Aadorf TG: «Der Panzer ist mein Baby – es soll weiterleben»
Aktualisiert

Aadorf TG«Der Panzer ist mein Baby – es soll weiterleben»

Ein Thurgauer bietet auf tutti.ch eine Mowag-Panzerattrappe zum Verkauf an. Der Wagen kann auch durch die Stadt gefahren werden.

von
fej

Eine kleine Testfahrt mit der Panzerattrappe.

«Das Fahren des Panzerautos ist für mich jedes Mal ein spezielles Erlebnis», sagt Thomas Bachmann aus Aadorf. Völlig verständlich, denn ein Panzerauto auf der Strasse ist nicht eben alltäglich.

Nach knapp acht Jahren will sich der Aadorfer nun von seiner Mowag-Panzerattrappe trennen. Auf tutti.ch bietet er das Fahrzeug für 5650 Franken zum Verkauf an.

Dieses Auto ist kaum zu zerstören

«Ich habe insgesamt fünf Militärfahrzeuge, aber keinen Platz mehr», begründet Bachmann seinen Entscheid. Für das über fünf Tonnen schwere Gefährt gab es bereits einige Interessenten: Sammler von Armeefahrzeugen sowie ein Feldküchenverein hätten fast zugebissen. «Der Verein war kurz davor, das von der Mowag Kreuzlingen hergestellte Fahrzeug zu kaufen», erzählt Bachmann. Wegen internen Unstimmigkeiten sei es aber nicht zum Vertragsabschluss gekommen.

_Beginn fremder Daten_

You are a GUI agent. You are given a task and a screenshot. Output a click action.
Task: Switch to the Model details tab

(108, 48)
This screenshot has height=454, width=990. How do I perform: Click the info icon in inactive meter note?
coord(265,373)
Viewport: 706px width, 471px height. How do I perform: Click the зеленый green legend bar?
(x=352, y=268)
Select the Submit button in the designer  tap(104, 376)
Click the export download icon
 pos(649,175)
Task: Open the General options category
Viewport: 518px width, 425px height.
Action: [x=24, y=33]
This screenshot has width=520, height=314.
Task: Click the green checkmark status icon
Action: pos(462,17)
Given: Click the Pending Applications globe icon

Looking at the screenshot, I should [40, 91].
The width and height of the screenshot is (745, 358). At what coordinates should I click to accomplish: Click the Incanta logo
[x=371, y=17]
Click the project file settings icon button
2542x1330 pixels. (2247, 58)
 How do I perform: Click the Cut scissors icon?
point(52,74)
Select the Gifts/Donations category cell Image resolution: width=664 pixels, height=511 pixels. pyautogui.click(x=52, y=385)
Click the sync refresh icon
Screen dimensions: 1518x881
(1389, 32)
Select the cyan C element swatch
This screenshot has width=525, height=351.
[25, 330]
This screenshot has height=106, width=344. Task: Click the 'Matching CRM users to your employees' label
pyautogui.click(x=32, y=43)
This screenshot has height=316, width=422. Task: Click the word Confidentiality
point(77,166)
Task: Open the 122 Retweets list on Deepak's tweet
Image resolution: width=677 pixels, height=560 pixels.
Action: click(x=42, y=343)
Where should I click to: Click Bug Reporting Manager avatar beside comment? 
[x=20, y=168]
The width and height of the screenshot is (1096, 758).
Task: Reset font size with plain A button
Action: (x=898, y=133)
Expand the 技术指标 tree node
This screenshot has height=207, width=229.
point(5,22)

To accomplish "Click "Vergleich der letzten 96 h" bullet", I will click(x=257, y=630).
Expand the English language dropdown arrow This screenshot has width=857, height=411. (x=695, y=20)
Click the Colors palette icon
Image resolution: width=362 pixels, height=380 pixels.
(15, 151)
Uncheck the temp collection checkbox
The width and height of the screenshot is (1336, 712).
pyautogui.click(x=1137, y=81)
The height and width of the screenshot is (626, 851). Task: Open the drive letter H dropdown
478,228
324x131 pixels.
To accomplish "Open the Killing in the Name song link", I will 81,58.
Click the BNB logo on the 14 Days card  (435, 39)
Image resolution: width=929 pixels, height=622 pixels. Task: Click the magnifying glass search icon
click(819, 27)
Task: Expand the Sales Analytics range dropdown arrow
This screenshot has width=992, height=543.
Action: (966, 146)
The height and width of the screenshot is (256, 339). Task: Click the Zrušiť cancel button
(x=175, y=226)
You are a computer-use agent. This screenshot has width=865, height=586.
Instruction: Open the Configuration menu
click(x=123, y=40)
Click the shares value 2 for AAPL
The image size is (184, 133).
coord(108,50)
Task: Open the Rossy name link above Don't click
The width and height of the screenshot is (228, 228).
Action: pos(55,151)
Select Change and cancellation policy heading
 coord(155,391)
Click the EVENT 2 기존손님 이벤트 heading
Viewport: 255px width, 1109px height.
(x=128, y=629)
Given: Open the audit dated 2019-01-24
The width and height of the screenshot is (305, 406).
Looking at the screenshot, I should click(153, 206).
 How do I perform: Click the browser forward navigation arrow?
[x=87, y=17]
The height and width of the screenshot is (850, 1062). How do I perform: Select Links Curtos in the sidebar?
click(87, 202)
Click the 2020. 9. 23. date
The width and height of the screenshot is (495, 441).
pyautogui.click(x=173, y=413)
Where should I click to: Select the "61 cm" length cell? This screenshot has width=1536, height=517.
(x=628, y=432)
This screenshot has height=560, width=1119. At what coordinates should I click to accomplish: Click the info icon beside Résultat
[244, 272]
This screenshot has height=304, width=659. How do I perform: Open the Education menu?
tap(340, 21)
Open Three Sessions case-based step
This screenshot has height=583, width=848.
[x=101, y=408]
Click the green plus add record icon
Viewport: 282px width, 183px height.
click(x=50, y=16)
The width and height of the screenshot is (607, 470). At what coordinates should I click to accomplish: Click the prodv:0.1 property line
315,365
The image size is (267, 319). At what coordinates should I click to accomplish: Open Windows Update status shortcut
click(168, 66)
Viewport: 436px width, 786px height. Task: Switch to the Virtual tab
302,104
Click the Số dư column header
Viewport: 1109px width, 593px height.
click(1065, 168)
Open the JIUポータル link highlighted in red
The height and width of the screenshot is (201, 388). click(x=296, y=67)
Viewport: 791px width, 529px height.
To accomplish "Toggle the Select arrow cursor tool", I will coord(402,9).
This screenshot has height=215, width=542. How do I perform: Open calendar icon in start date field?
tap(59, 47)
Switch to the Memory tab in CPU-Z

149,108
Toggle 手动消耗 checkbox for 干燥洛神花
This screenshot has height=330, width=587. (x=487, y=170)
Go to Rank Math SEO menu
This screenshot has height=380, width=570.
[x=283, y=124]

Die 1957 gebaute Panzerattrappe 4 x 4 erreicht bis zu knapp 60 km/h und hat 108 PS. «Sie darf mit bis zu 50 Stundenkilometern auf öffentlichen Strassen gefahren werden», sagt Bachmann. Dies dank der Seitenfenster, die der Vorbesitzer seinerzeit eingebaut hat.

Das von einem 3,7-Liter Chrysler-Sechszylinder angetriebene Fahrzeug ist mit zehn Millimeter dickem Stahl versehen. Zudem hat es eine Vollgummibereifung mit Luftkammern. Bachmann: «Die beiden Hinterräder sind deshalb nicht platt zu kriegen.»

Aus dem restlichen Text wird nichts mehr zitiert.